The global response to COVID vividly illustrates the importance of open source hardware approaches. Teams from around the world came together to rapidly create, innovate, and distribute a broad range of medical supplies to communities that needed them most. Their open approach allowed improvements and best practices to propagate quickly, and for communities to easily modify equipment as needed.
If 2010’s original open source hardware workshop was about exploring a theory of open source hardware, 2020’s open source hardware community proves that theory out every day.
The Next Ten Years
Open source hardware is all about collaborative innovation, so the next ten years will look very different from the first ten. While we cannot anticipate all of the challenges, some opportunities are clear:
Marking the path for open source hardware success. There are scores of examples of successful open source hardware companies. While they are beginning to highlight common factors for success, we are far from a playbook (or playbooks) for successfully creating open source hardware. Further distilling the lessons for open source hardware success will make it even easier for a broader open source hardware community to succeed.
Diversify Open Source Hardware. Although the open source hardware community is already an international one, it will continue to work to be a community that welcomes and celebrates members from a broad range of backgrounds and experiences. In addition to individual diversity, the open source hardware community will also work to incorporate more types of hardware and hardware applications.
Easier academic paths. Some of open source hardware’s strongest advocates are in academia. Unfortunately, it can be hard for traditional academic structures to recognize contributions to open source hardware. The academic portions of the open source hardware community continue to work to make sure that contributions to open source hardware are valued equally with contributions to less open projects.

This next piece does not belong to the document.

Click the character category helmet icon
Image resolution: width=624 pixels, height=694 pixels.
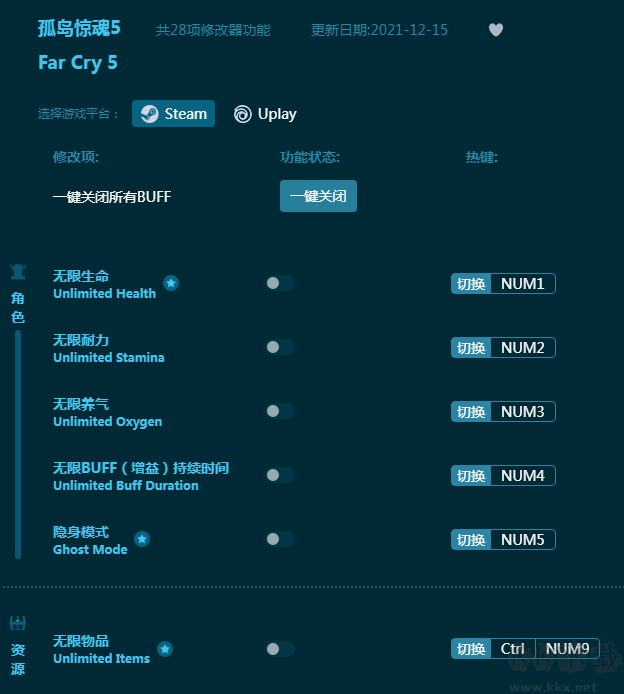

More open components. One of open source software’s great strengths is that any given piece of open source software is built upon a number of open source libraries and other building blocks. The open source hardware community will work to build more open components, allowing open source hardware practices to extend deeper into the hardware world.
Keep growing the community. The open source hardware community has grown in the last 10 years, but there is plenty of room to keep going. As open source hardware becomes more common and accessible, the community will continue to expand, finding (and building) new ways to use open source hardware.